Supplied data:
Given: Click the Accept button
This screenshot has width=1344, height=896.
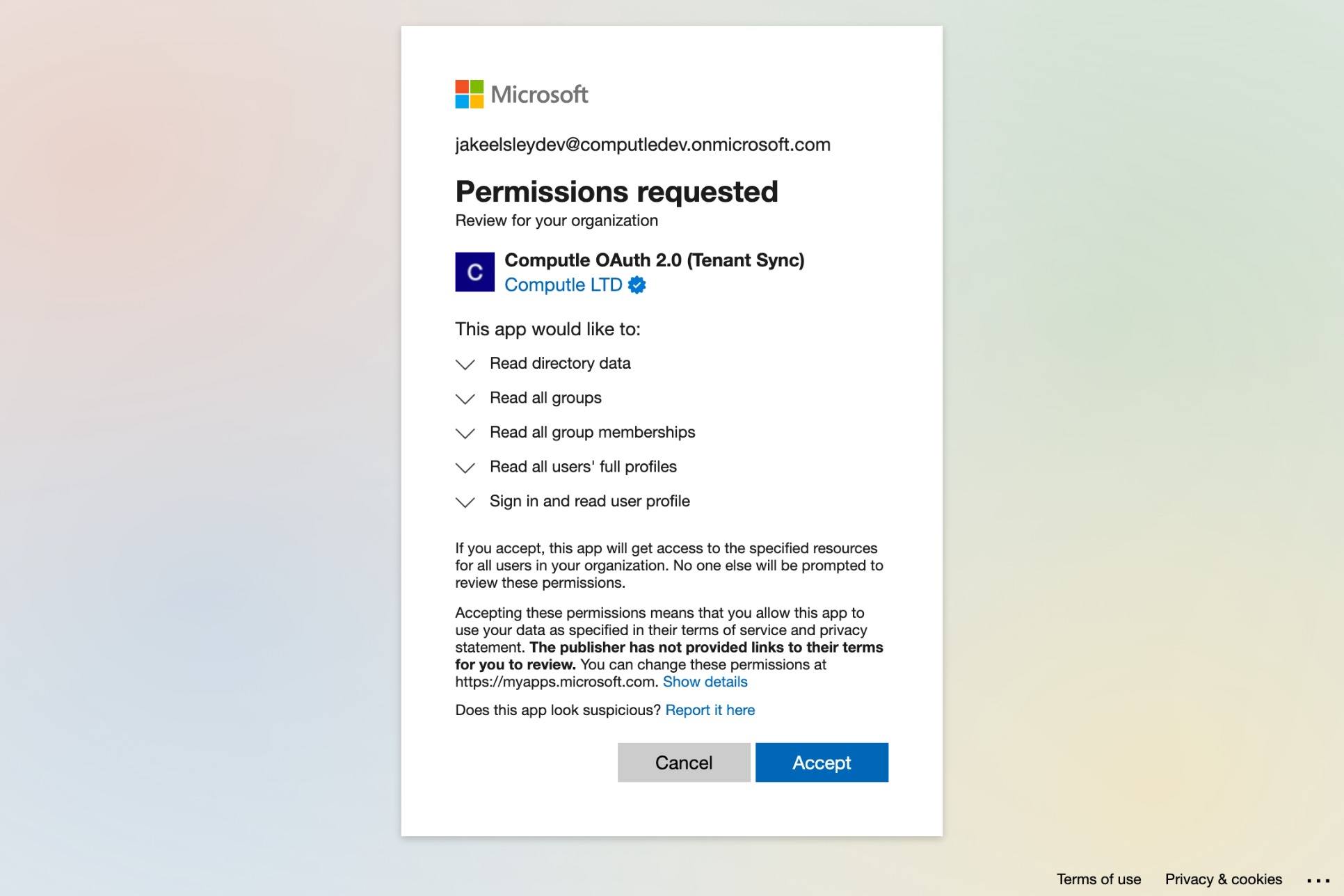Looking at the screenshot, I should [x=822, y=762].
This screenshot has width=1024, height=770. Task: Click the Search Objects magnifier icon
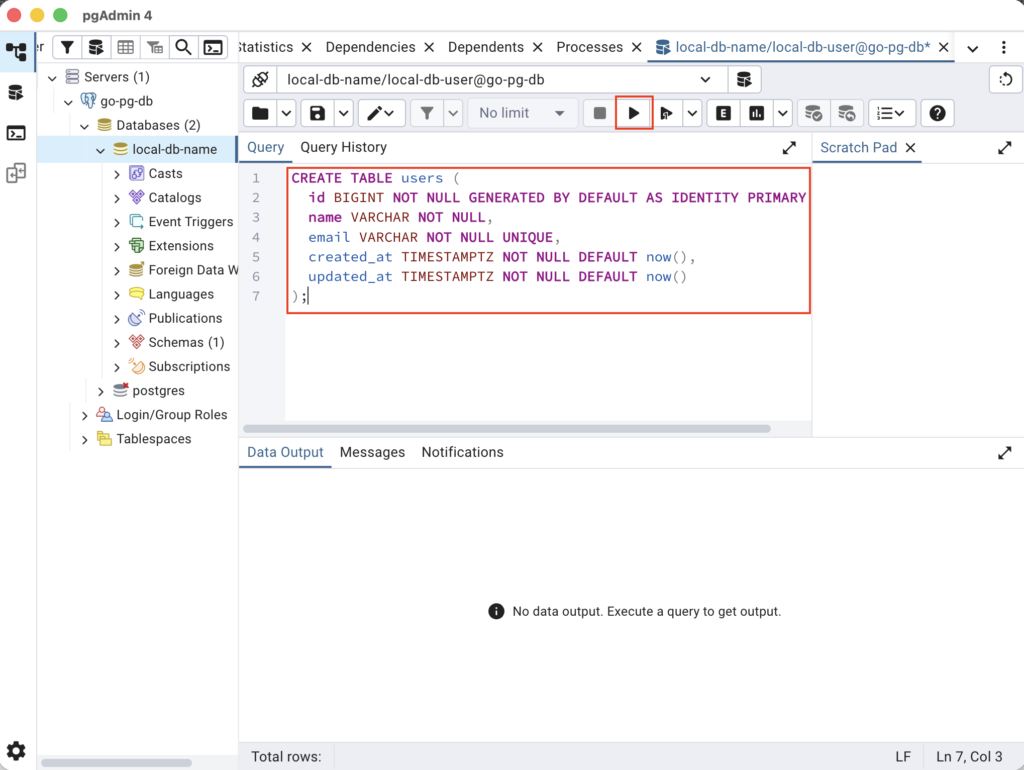click(x=183, y=47)
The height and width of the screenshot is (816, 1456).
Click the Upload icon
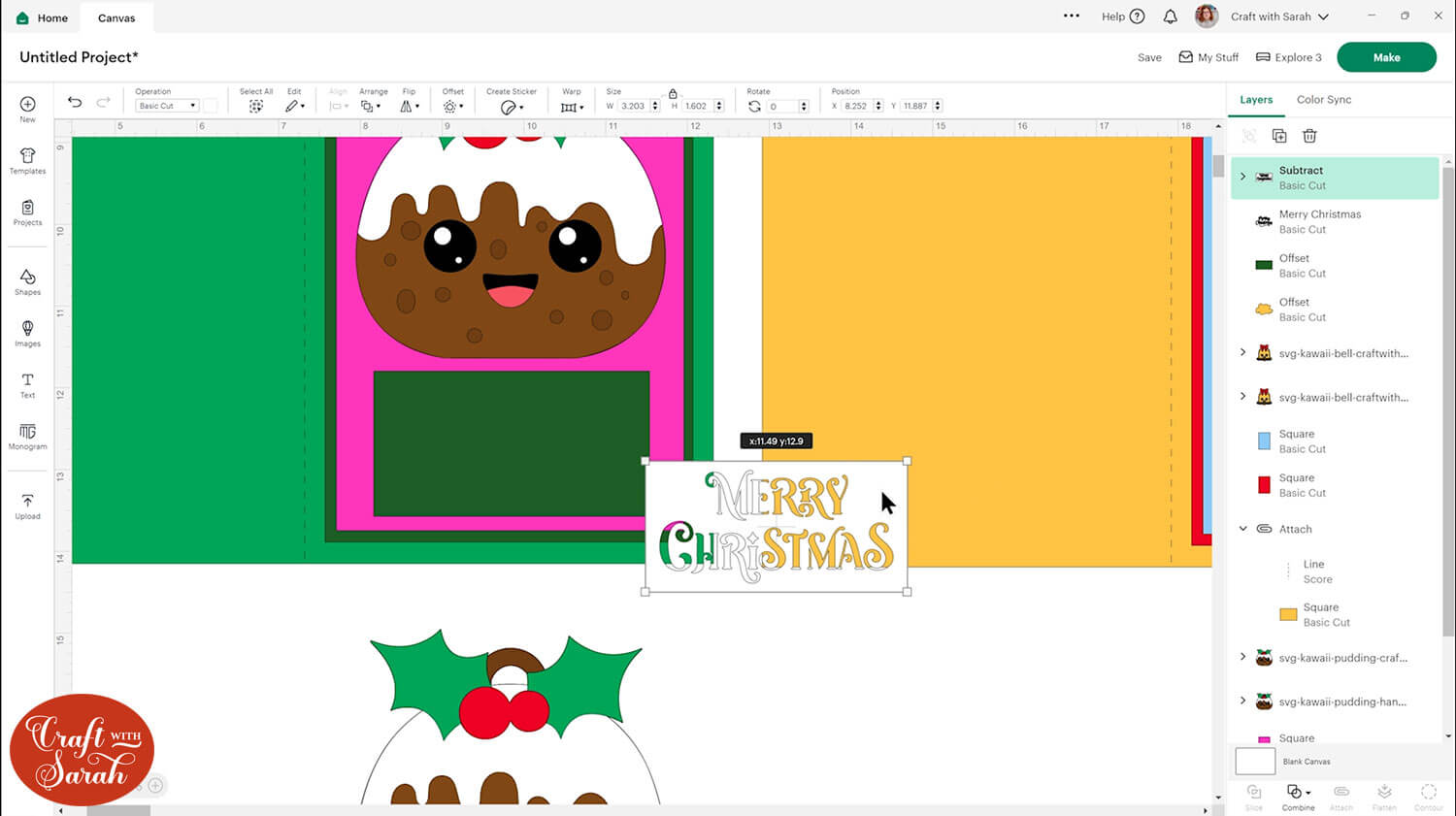27,506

Given request: Copy the entries above line for line, leaving out the pictures.

Answer:
Given: Click the Accept button
This screenshot has width=1344, height=896.
Looking at the screenshot, I should [x=822, y=762].
This screenshot has width=1024, height=770. Task: Click the Search Objects magnifier icon
click(x=183, y=47)
The height and width of the screenshot is (816, 1456).
Click the Upload icon
27,506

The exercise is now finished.